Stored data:
###
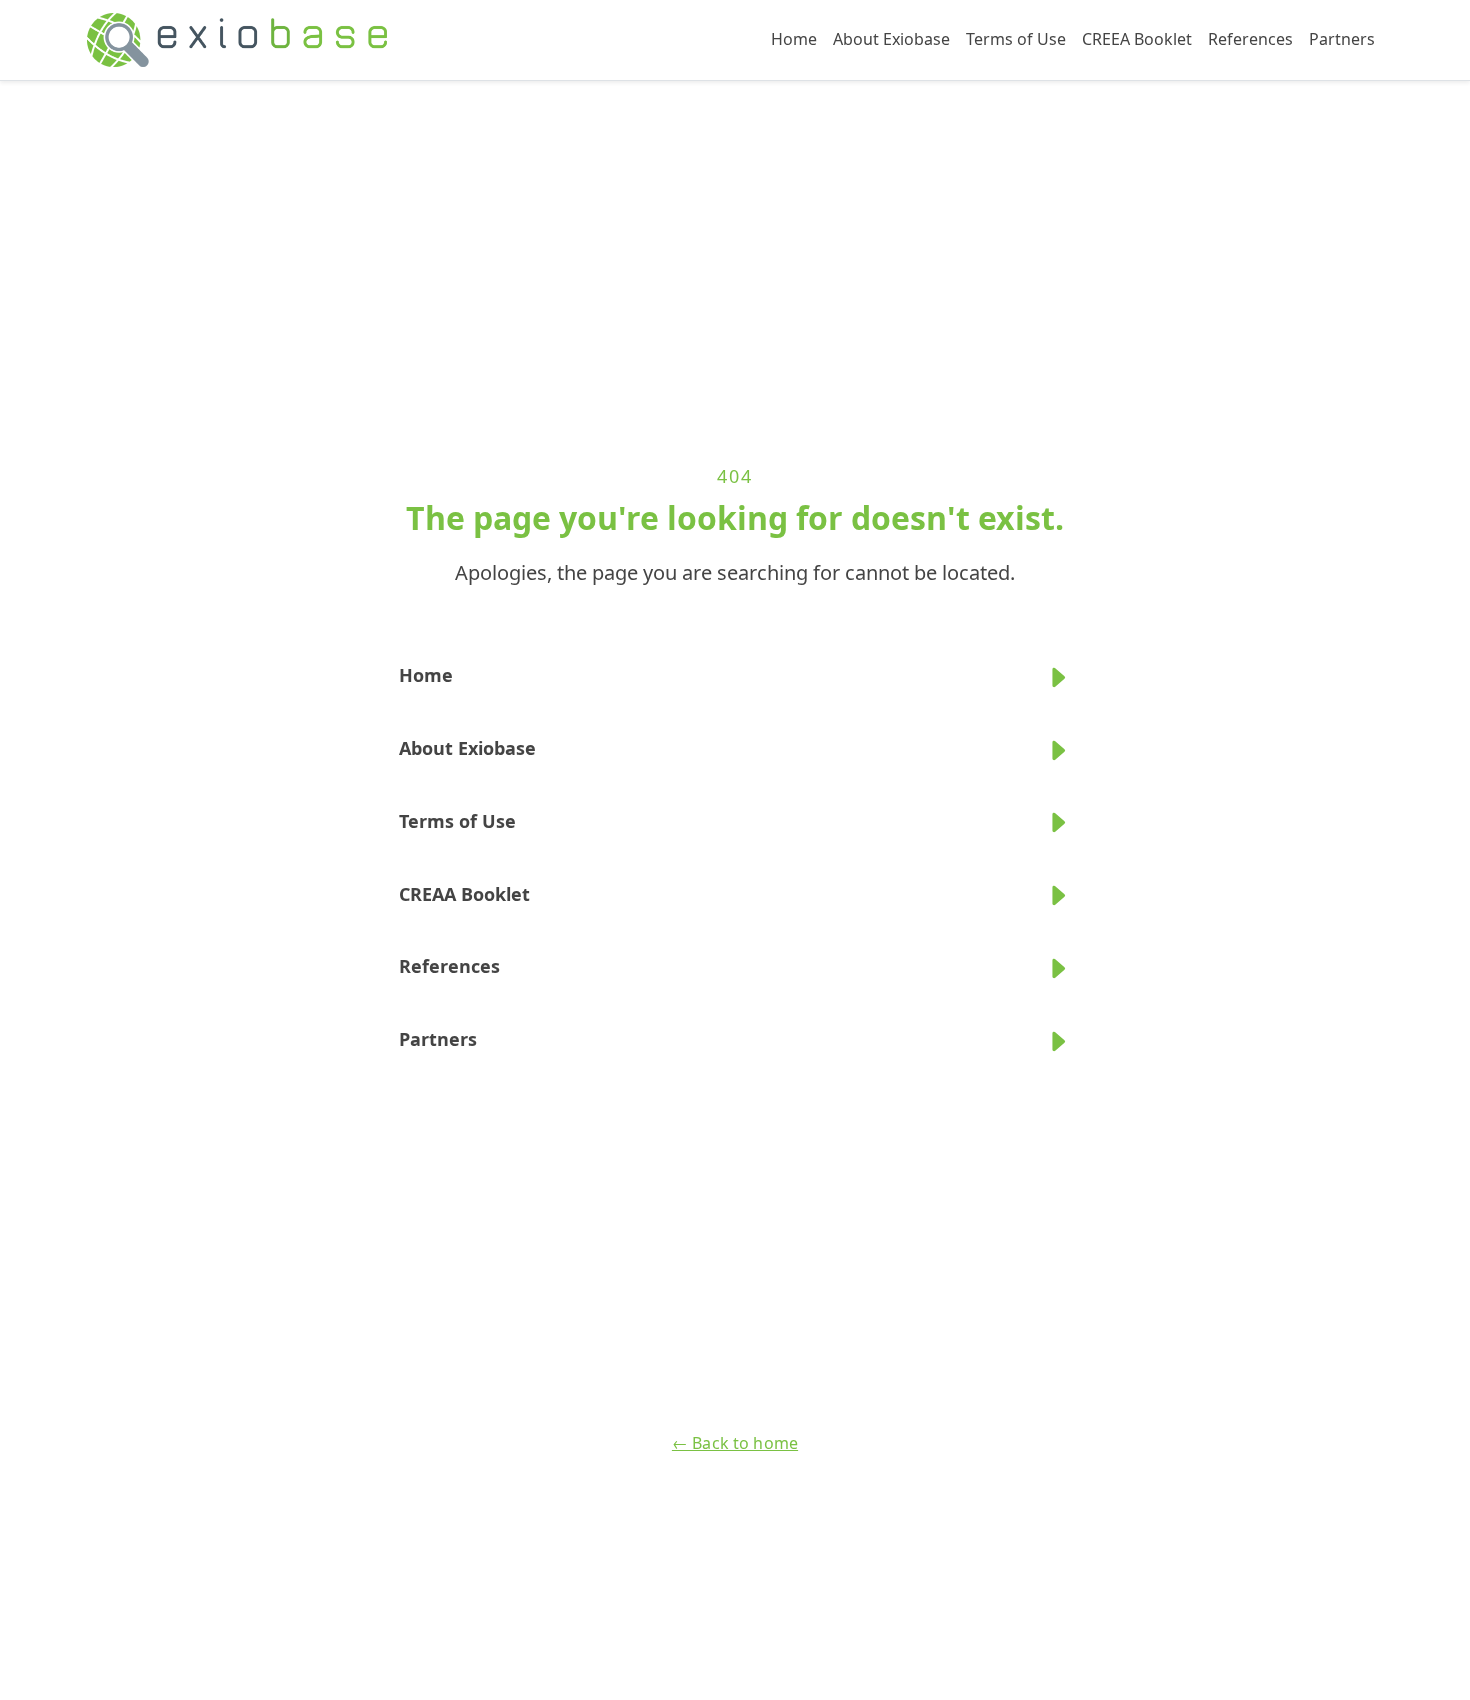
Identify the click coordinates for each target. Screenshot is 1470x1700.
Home (794, 39)
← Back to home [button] (735, 1443)
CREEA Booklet (1137, 39)
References (1250, 39)
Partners (1342, 39)
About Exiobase (891, 39)
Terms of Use (1016, 39)
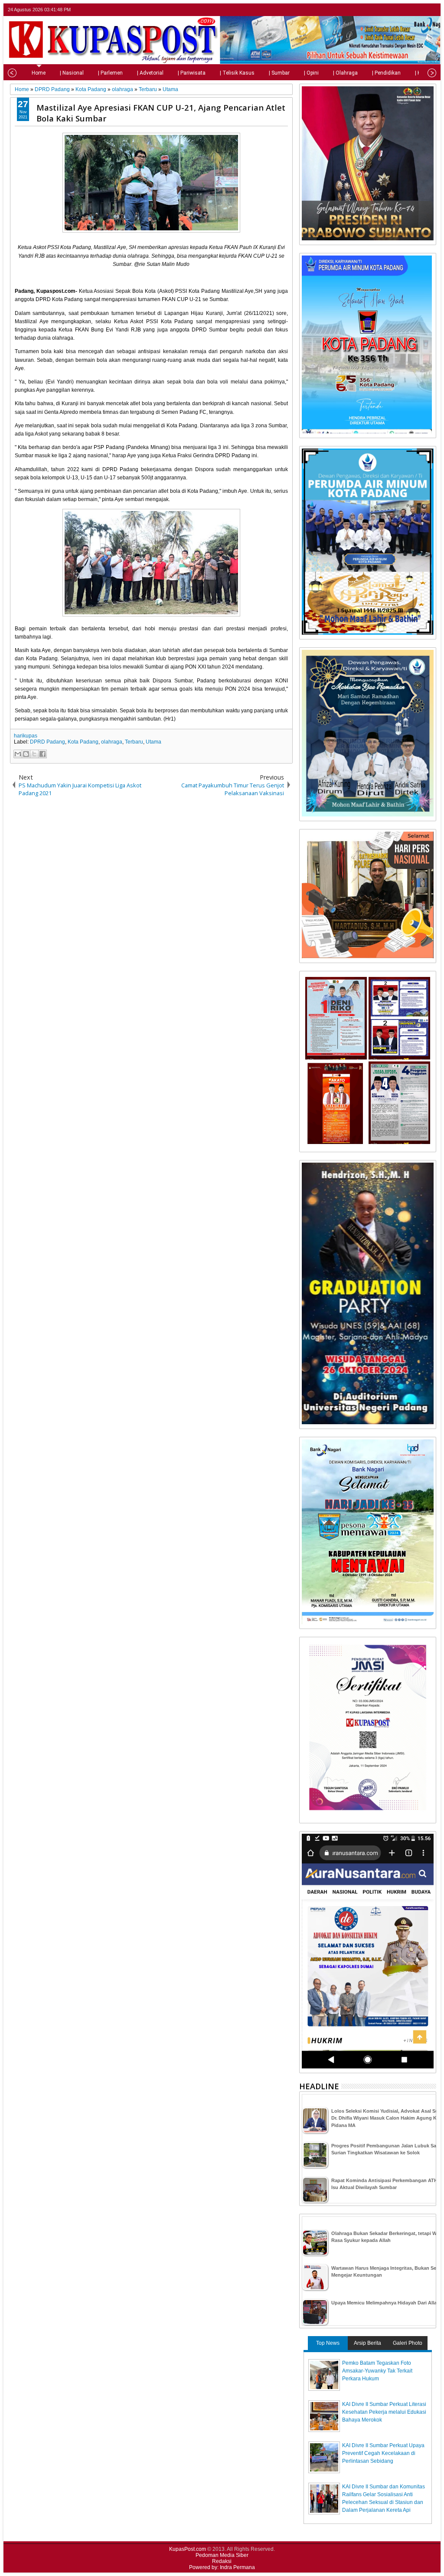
###
▶ **Problem statement**
From the line that includes "References (1250, 39)" on down to the last line of the entries above, set down each line exactly, leaving out the pictures.

▶ **Result**
References (1250, 39)
Partners (1342, 39)
About Exiobase (891, 39)
Terms of Use (1016, 39)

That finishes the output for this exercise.